*** Input for this task

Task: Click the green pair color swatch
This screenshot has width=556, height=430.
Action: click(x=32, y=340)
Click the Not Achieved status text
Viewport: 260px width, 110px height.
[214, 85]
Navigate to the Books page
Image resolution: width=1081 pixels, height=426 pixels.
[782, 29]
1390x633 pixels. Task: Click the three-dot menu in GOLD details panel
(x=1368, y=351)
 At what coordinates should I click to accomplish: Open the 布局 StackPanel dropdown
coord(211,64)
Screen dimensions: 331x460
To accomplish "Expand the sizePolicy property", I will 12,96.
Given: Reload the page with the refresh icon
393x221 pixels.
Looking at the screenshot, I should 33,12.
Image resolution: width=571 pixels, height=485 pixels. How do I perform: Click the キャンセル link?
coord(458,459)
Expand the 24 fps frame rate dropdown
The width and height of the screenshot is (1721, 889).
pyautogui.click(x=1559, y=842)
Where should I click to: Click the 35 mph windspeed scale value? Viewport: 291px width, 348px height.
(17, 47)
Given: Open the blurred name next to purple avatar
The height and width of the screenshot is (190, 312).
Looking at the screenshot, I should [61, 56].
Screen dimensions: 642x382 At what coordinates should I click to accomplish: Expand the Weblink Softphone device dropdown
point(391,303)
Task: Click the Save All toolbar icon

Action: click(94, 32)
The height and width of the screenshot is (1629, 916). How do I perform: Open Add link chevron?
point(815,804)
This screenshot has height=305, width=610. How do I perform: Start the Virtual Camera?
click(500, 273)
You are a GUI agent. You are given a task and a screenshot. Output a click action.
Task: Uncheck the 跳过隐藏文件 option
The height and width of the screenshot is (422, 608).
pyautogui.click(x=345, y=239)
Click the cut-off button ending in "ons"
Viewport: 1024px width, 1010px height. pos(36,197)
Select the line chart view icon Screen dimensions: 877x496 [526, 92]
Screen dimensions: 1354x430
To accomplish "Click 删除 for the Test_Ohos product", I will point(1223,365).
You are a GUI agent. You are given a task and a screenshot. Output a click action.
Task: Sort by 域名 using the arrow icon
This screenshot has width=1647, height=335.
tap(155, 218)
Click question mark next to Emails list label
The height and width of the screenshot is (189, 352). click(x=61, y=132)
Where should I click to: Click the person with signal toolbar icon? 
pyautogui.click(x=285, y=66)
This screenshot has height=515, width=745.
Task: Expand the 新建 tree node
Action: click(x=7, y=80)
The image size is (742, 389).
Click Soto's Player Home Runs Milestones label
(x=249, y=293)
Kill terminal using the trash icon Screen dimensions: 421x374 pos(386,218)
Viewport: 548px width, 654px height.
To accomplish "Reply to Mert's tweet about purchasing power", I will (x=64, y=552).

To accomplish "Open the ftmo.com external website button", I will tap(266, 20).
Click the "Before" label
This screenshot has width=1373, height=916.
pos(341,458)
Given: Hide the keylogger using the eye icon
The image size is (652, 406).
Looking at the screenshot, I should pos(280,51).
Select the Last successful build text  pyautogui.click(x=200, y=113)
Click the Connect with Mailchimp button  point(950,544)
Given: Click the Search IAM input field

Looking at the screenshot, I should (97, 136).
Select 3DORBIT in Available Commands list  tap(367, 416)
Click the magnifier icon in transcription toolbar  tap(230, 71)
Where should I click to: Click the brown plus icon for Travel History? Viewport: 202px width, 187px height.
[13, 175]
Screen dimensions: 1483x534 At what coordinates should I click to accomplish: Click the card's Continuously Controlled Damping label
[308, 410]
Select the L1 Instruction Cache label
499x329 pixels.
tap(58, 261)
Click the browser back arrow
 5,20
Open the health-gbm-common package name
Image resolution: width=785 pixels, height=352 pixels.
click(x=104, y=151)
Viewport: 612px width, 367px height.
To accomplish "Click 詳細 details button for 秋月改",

******

**Task objective:**
Your answer must consist of every line above, reproduced exactly.

**Response to this exercise:**
Task: Click the green pair color swatch
This screenshot has width=556, height=430.
Action: click(x=32, y=340)
Click the Not Achieved status text
Viewport: 260px width, 110px height.
[214, 85]
Navigate to the Books page
Image resolution: width=1081 pixels, height=426 pixels.
[782, 29]
1390x633 pixels. Task: Click the three-dot menu in GOLD details panel
(x=1368, y=351)
 At what coordinates should I click to accomplish: Open the 布局 StackPanel dropdown
coord(211,64)
Screen dimensions: 331x460
To accomplish "Expand the sizePolicy property", I will 12,96.
Given: Reload the page with the refresh icon
393x221 pixels.
Looking at the screenshot, I should 33,12.
Image resolution: width=571 pixels, height=485 pixels. How do I perform: Click the キャンセル link?
coord(458,459)
Expand the 24 fps frame rate dropdown
The width and height of the screenshot is (1721, 889).
pyautogui.click(x=1559, y=842)
Where should I click to: Click the 35 mph windspeed scale value? Viewport: 291px width, 348px height.
(17, 47)
Given: Open the blurred name next to purple avatar
The height and width of the screenshot is (190, 312).
Looking at the screenshot, I should [61, 56].
Screen dimensions: 642x382 At what coordinates should I click to accomplish: Expand the Weblink Softphone device dropdown
point(391,303)
Task: Click the Save All toolbar icon

Action: click(94, 32)
The height and width of the screenshot is (1629, 916). How do I perform: Open Add link chevron?
point(815,804)
This screenshot has height=305, width=610. How do I perform: Start the Virtual Camera?
click(500, 273)
You are a GUI agent. You are given a task and a screenshot. Output a click action.
Task: Uncheck the 跳过隐藏文件 option
The height and width of the screenshot is (422, 608).
pyautogui.click(x=345, y=239)
Click the cut-off button ending in "ons"
Viewport: 1024px width, 1010px height. pos(36,197)
Select the line chart view icon Screen dimensions: 877x496 [526, 92]
Screen dimensions: 1354x430
To accomplish "Click 删除 for the Test_Ohos product", I will point(1223,365).
You are a GUI agent. You are given a task and a screenshot. Output a click action.
Task: Sort by 域名 using the arrow icon
This screenshot has width=1647, height=335.
tap(155, 218)
Click question mark next to Emails list label
The height and width of the screenshot is (189, 352). click(x=61, y=132)
Where should I click to: Click the person with signal toolbar icon? 
pyautogui.click(x=285, y=66)
This screenshot has height=515, width=745.
Task: Expand the 新建 tree node
Action: click(x=7, y=80)
The image size is (742, 389).
Click Soto's Player Home Runs Milestones label
(x=249, y=293)
Kill terminal using the trash icon Screen dimensions: 421x374 pos(386,218)
Viewport: 548px width, 654px height.
To accomplish "Reply to Mert's tweet about purchasing power", I will (x=64, y=552).

To accomplish "Open the ftmo.com external website button", I will tap(266, 20).
Click the "Before" label
This screenshot has width=1373, height=916.
pos(341,458)
Given: Hide the keylogger using the eye icon
The image size is (652, 406).
Looking at the screenshot, I should pos(280,51).
Select the Last successful build text  pyautogui.click(x=200, y=113)
Click the Connect with Mailchimp button  point(950,544)
Given: Click the Search IAM input field

Looking at the screenshot, I should (97, 136).
Select 3DORBIT in Available Commands list  tap(367, 416)
Click the magnifier icon in transcription toolbar  tap(230, 71)
Where should I click to: Click the brown plus icon for Travel History? Viewport: 202px width, 187px height.
[13, 175]
Screen dimensions: 1483x534 At what coordinates should I click to accomplish: Click the card's Continuously Controlled Damping label
[308, 410]
Select the L1 Instruction Cache label
499x329 pixels.
tap(58, 261)
Click the browser back arrow
 5,20
Open the health-gbm-common package name
Image resolution: width=785 pixels, height=352 pixels.
click(x=104, y=151)
Viewport: 612px width, 367px height.
To accomplish "Click 詳細 details button for 秋月改",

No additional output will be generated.